Every line in the data below from the one containing "Click the Print icon in toolbar" down to the one containing "The image size is (277, 599).", both included, must be retyped exactly; no other line is to appear.

== GIVEN DATA ==

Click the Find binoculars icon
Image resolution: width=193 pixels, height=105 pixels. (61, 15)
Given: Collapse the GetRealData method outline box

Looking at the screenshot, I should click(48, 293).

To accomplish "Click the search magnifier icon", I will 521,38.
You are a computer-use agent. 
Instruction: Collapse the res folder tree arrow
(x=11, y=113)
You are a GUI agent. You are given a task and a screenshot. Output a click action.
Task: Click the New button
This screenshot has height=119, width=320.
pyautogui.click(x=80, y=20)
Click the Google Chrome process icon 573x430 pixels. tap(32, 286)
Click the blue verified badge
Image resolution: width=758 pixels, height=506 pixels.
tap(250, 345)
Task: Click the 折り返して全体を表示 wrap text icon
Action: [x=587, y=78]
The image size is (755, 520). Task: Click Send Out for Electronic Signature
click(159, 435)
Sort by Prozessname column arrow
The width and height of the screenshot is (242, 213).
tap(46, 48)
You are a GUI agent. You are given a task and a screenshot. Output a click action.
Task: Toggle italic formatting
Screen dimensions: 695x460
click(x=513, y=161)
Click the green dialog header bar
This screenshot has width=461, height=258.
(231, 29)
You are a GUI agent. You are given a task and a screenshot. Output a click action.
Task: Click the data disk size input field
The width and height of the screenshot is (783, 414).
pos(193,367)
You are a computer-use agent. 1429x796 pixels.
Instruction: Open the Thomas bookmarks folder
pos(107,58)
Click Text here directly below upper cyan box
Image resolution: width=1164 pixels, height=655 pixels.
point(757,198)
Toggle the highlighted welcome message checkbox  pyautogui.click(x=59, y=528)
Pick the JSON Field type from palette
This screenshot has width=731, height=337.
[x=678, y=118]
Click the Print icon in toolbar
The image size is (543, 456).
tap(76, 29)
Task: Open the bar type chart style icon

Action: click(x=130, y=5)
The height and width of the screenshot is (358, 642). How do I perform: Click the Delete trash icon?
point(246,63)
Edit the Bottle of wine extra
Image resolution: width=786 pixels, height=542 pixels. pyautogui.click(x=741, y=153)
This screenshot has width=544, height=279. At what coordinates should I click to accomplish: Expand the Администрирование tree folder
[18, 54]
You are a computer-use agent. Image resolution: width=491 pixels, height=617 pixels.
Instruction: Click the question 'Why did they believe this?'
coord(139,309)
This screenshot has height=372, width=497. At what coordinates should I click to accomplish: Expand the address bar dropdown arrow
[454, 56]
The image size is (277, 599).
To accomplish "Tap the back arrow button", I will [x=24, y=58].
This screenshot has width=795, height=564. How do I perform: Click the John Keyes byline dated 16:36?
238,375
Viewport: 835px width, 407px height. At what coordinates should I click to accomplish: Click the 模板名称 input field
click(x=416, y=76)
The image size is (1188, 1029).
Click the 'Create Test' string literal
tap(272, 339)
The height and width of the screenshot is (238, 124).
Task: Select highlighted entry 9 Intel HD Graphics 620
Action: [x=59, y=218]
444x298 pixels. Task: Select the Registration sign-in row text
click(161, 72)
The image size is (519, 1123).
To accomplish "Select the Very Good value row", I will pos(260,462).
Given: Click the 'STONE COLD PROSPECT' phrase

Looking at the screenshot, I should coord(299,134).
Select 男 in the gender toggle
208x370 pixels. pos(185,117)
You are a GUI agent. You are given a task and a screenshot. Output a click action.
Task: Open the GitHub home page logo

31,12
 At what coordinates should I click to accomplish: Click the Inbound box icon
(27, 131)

===

=== ANSWER TO THE PROBLEM ===
Click the Print icon in toolbar
The image size is (543, 456).
tap(76, 29)
Task: Open the bar type chart style icon

Action: click(x=130, y=5)
The height and width of the screenshot is (358, 642). How do I perform: Click the Delete trash icon?
point(246,63)
Edit the Bottle of wine extra
Image resolution: width=786 pixels, height=542 pixels. pyautogui.click(x=741, y=153)
This screenshot has width=544, height=279. At what coordinates should I click to accomplish: Expand the Администрирование tree folder
[18, 54]
You are a computer-use agent. Image resolution: width=491 pixels, height=617 pixels.
Instruction: Click the question 'Why did they believe this?'
coord(139,309)
This screenshot has height=372, width=497. At what coordinates should I click to accomplish: Expand the address bar dropdown arrow
[454, 56]
The image size is (277, 599).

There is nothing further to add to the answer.